*** Selected excerpt ***

Member of the U.S. House of Representatives from New York's 10th district
- In office March 4, 1837 – March 3, 1839
- Preceded by: Gerrit Y. Lansing
- Succeeded by: Daniel Barnard

U.S. Collector of Customs for the Port of Albany, New York
- In office 1843–1849
- Preceded by: Thomas McElroy
- Succeeded by: Richard Varick DeWitt

Sheriff of Albany County, New York
- In office November 1831 – November 1834
- Preceded by: Asa Colvard
- Succeeded by: Angus McDuffie

Personal details
- Born: January 30, 1796 Berne, New York, U.S.
- Died: November 30, 1851 (aged 55) Providence, Rhode Island, U.S.
- Resting place: Swan Point Cemetery
- Party: Democratic
- Spouse: Eunice Smith ​(m. 1818)​
- Children: 7 (including Caroline Gallup Reed)
- Profession: Attorney

= Albert Gallup =

American politician (1796–1851)

Albert Gallup (January 30, 1796 – November 5, 1851) was a U.S. representative from New York, serving one term from 1837 to 1839.

==Early life==
Gallup was born in East Berne, New York to Nathaniel Gallup (1770–1834) and Lucy (née Latham) Gallup (1773–1862).

His ancestors fought in the colonial wars, including, Capt. John Gallup, who was killed in the Narraganset Swamp fight with the Indians, and another, William Latham, who was killed at the Battle of New London.

As a child, Gallup received a limited schooling. He later studied law, was admitted to the bar, and practiced in Albany.

*** End of Selected excerpt ***
*** Extracted data ***

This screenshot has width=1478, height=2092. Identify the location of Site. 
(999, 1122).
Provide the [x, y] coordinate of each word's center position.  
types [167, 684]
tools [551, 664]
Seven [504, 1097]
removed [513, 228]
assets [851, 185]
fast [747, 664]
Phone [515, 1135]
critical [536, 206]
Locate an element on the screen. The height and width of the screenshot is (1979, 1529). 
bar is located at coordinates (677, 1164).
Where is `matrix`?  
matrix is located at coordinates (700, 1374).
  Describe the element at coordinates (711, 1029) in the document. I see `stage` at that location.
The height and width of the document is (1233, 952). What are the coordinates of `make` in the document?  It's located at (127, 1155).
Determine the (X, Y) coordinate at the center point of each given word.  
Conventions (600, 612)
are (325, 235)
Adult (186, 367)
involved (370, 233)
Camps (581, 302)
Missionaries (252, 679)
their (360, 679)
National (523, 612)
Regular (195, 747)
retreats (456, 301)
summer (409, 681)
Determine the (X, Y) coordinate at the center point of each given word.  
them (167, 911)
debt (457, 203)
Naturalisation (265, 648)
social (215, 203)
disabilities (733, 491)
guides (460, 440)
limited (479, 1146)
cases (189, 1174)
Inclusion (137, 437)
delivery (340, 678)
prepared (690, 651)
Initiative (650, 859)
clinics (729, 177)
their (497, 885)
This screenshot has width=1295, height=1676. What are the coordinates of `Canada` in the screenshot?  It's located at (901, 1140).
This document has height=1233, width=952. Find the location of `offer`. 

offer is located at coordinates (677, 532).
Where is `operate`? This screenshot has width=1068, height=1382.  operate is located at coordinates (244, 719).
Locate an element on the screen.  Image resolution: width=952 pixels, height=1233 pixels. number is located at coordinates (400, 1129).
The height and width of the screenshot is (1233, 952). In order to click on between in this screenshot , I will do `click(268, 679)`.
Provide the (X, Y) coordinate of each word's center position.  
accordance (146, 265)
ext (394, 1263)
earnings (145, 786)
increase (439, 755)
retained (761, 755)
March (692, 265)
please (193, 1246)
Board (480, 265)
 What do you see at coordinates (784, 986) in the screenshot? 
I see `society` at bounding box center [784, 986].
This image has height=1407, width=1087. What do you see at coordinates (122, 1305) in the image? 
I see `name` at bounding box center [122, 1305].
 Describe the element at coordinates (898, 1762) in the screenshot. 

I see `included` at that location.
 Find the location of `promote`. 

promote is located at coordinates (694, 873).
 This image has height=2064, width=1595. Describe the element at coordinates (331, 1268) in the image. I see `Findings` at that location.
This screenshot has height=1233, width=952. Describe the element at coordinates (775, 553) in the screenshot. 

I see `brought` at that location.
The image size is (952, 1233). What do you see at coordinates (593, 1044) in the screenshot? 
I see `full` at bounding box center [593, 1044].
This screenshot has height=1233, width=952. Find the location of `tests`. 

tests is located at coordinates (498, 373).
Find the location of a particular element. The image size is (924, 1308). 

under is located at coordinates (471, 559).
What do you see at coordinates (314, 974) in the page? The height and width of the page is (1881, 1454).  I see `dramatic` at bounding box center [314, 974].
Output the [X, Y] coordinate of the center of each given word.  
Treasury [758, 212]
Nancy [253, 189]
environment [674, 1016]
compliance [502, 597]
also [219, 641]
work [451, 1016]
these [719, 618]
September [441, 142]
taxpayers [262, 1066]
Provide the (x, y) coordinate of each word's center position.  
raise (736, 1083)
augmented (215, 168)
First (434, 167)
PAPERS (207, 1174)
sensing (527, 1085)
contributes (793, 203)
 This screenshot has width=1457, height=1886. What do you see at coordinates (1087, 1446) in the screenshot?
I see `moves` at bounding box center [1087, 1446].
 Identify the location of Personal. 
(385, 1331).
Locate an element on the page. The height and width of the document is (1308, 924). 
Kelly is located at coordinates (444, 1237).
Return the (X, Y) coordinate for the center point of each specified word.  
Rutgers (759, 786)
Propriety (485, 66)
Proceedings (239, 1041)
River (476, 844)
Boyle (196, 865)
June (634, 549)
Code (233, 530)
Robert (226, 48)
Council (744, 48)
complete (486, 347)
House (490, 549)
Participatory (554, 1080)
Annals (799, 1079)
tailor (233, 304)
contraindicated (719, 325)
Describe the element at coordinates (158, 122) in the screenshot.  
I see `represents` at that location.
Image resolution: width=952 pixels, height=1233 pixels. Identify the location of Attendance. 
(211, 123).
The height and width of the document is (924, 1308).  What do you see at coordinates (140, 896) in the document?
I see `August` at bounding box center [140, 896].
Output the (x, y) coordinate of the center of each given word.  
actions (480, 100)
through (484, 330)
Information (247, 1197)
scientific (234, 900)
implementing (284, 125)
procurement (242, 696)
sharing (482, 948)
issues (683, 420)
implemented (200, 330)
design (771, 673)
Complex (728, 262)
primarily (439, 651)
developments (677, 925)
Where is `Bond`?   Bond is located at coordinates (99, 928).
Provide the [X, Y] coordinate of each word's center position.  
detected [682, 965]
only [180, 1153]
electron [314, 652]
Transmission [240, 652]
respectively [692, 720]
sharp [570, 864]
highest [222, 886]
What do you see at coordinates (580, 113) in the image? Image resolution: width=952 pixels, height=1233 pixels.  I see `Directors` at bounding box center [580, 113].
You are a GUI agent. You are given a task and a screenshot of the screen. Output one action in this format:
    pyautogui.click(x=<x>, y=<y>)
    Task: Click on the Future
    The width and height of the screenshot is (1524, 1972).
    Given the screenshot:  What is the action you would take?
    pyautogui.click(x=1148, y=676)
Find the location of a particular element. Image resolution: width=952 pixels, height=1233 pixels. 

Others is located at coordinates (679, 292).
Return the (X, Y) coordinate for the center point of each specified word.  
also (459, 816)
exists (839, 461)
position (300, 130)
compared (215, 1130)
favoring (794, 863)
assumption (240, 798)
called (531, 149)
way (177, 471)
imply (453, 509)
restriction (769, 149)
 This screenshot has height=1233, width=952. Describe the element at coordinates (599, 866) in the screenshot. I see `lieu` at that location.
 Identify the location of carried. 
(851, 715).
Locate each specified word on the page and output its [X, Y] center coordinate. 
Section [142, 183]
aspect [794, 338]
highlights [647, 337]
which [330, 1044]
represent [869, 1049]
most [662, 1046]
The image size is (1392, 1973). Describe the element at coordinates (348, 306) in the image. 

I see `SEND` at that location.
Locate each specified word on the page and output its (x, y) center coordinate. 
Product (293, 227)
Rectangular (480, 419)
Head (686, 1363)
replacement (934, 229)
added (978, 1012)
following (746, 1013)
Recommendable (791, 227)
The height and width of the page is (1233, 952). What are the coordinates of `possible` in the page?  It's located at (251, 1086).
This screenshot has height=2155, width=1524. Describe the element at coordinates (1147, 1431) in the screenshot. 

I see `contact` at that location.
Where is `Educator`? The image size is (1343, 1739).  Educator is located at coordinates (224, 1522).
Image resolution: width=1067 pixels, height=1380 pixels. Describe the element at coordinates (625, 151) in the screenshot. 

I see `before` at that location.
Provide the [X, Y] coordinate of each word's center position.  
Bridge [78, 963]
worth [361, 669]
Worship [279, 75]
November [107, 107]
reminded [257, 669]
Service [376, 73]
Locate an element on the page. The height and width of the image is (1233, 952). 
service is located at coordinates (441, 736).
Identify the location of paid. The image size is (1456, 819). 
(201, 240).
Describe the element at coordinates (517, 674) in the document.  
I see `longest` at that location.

*** End of Extracted data ***

# Problems to work on
(A) Based on the Albert Gallup page, what steps led to Gallup practicing law in Albany?
(B) According to the Albert Gallup page, who preceded Gallup as Sheriff of Albany County?
(C) Repeat the Albert Gallup page word for word from "His ancestors fought" to "of New London.".

# Task-by-task solutions
(A) After a limited schooling as a child, Gallup studied law and was admitted to the bar, which allowed him to practice in Albany.

(B) Asa Colvard.

(C)
His ancestors fought in the colonial wars, including, Capt. John Gallup, who was killed in the Narraganset Swamp fight with the Indians, and another, William Latham, who was killed at the Battle of New London.